| Task input |
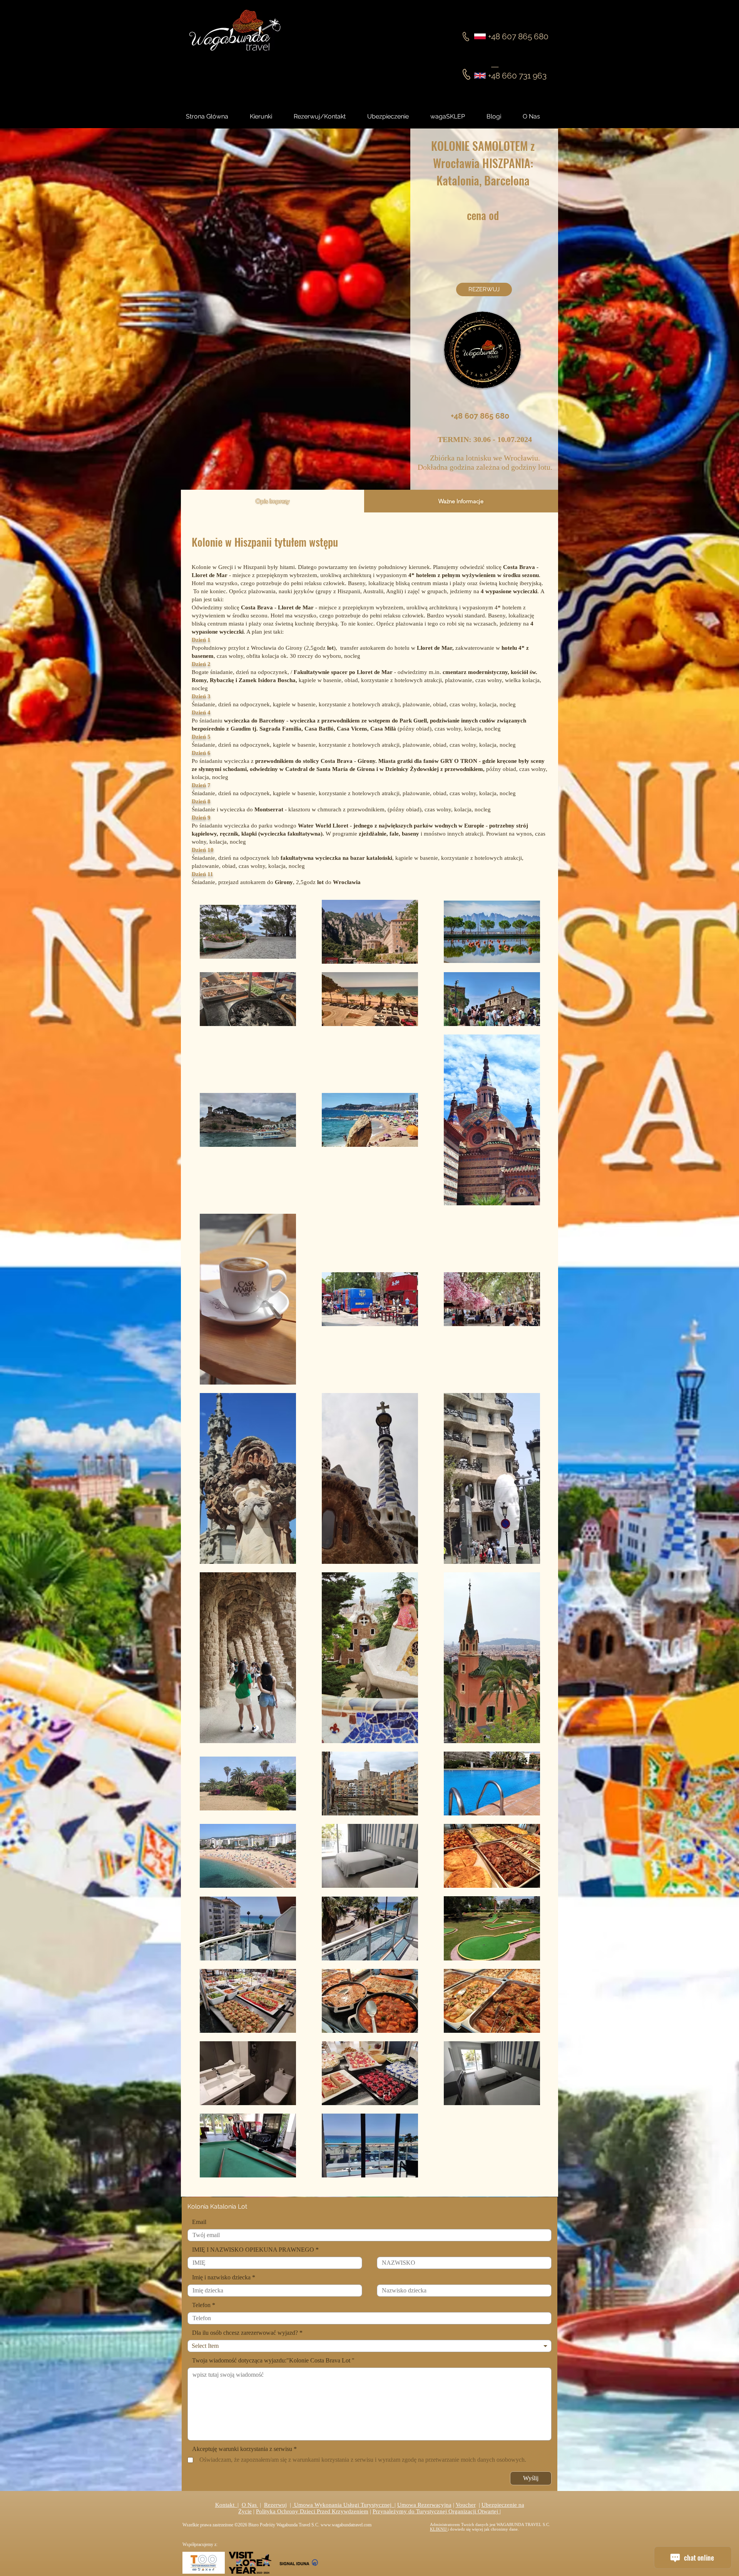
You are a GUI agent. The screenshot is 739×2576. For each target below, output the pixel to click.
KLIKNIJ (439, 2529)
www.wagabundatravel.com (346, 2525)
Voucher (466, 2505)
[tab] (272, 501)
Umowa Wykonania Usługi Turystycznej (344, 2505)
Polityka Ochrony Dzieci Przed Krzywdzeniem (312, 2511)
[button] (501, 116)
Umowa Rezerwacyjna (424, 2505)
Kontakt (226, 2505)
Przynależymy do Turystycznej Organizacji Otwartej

| Action item |
Only an exact copy is wanted here: the line containing "[tab] (272, 501)" and every later line, up to and including the last line of the listing.

| Written answer |
[tab] (272, 501)
Umowa Wykonania Usługi Turystycznej (344, 2505)
Polityka Ochrony Dzieci Przed Krzywdzeniem (312, 2511)
[button] (501, 116)
Umowa Rezerwacyjna (424, 2505)
Kontakt (226, 2505)
Przynależymy do Turystycznej Organizacji Otwartej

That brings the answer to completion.